What the task requires – An exact transcription of the lines below, from the first through the one containing "1677x1193 pixels.", is the only output wanted.
---
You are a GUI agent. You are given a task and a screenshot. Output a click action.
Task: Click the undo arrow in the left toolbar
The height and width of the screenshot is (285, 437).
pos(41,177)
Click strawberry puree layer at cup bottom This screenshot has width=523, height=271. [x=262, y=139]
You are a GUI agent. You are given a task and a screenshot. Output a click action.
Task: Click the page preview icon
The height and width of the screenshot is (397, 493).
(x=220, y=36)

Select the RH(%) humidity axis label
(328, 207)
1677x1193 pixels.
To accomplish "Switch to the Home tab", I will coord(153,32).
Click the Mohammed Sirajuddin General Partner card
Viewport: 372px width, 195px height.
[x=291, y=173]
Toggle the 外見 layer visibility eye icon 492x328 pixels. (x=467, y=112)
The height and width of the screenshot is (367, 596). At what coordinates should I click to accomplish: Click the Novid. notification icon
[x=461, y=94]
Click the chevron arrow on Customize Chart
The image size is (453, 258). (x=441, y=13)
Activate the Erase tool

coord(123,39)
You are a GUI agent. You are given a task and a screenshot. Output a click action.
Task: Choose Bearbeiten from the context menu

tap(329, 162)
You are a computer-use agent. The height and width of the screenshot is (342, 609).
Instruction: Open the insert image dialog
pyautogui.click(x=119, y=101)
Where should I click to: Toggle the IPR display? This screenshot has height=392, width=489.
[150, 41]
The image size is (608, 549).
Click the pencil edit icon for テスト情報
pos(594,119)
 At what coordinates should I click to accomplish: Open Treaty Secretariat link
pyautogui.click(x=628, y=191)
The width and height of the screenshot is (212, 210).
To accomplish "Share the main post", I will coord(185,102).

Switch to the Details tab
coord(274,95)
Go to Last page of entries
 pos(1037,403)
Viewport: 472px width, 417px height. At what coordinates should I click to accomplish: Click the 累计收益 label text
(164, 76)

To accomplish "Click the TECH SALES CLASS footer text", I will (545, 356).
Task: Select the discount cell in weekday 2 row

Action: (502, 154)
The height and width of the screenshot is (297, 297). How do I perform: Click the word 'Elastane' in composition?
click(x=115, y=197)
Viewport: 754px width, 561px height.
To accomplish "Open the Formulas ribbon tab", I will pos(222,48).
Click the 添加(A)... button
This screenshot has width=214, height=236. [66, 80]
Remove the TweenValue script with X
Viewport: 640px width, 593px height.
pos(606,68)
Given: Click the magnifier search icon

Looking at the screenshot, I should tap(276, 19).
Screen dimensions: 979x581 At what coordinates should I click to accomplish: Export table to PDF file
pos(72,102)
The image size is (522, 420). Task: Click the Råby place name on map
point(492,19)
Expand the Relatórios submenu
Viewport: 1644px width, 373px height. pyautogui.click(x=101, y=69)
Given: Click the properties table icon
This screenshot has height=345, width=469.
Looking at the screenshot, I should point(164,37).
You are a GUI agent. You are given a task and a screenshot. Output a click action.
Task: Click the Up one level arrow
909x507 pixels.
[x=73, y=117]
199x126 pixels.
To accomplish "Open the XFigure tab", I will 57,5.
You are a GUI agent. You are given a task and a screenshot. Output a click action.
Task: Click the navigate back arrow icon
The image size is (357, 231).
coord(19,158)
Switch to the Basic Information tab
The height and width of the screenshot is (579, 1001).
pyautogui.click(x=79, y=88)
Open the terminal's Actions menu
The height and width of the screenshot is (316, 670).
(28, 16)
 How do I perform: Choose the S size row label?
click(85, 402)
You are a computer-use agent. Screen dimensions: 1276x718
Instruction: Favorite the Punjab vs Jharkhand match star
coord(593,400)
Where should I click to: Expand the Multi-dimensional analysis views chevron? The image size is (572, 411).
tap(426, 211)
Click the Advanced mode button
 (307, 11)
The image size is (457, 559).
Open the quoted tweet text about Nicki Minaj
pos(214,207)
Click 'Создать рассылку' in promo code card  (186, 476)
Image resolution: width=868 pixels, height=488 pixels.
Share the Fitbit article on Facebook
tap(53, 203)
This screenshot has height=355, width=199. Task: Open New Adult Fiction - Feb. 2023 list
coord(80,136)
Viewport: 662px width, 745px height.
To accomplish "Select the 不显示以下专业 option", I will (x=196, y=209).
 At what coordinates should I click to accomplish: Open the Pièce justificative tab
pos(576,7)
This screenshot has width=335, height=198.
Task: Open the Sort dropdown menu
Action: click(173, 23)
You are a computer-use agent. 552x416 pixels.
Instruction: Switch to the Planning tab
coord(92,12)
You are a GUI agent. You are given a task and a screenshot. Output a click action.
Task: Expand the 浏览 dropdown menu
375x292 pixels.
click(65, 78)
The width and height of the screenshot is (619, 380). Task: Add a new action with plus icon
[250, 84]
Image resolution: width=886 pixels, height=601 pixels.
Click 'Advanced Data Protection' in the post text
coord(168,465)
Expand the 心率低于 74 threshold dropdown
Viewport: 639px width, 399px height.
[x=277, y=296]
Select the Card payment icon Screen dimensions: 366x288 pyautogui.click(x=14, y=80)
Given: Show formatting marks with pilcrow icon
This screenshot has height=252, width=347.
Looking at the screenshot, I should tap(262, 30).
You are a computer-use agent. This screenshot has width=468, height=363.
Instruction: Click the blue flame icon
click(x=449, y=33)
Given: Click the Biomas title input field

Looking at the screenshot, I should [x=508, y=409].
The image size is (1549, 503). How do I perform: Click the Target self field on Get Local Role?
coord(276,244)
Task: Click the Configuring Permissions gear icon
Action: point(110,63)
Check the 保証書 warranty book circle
---
Answer box –
You are a GUI agent. You are given a task and a screenshot. Output a click action.
Task: Click the undo arrow in the left toolbar
The height and width of the screenshot is (285, 437).
pos(41,177)
Click strawberry puree layer at cup bottom This screenshot has width=523, height=271. [x=262, y=139]
You are a GUI agent. You are given a task and a screenshot. Output a click action.
Task: Click the page preview icon
The height and width of the screenshot is (397, 493).
(x=220, y=36)

Select the RH(%) humidity axis label
(328, 207)
1677x1193 pixels.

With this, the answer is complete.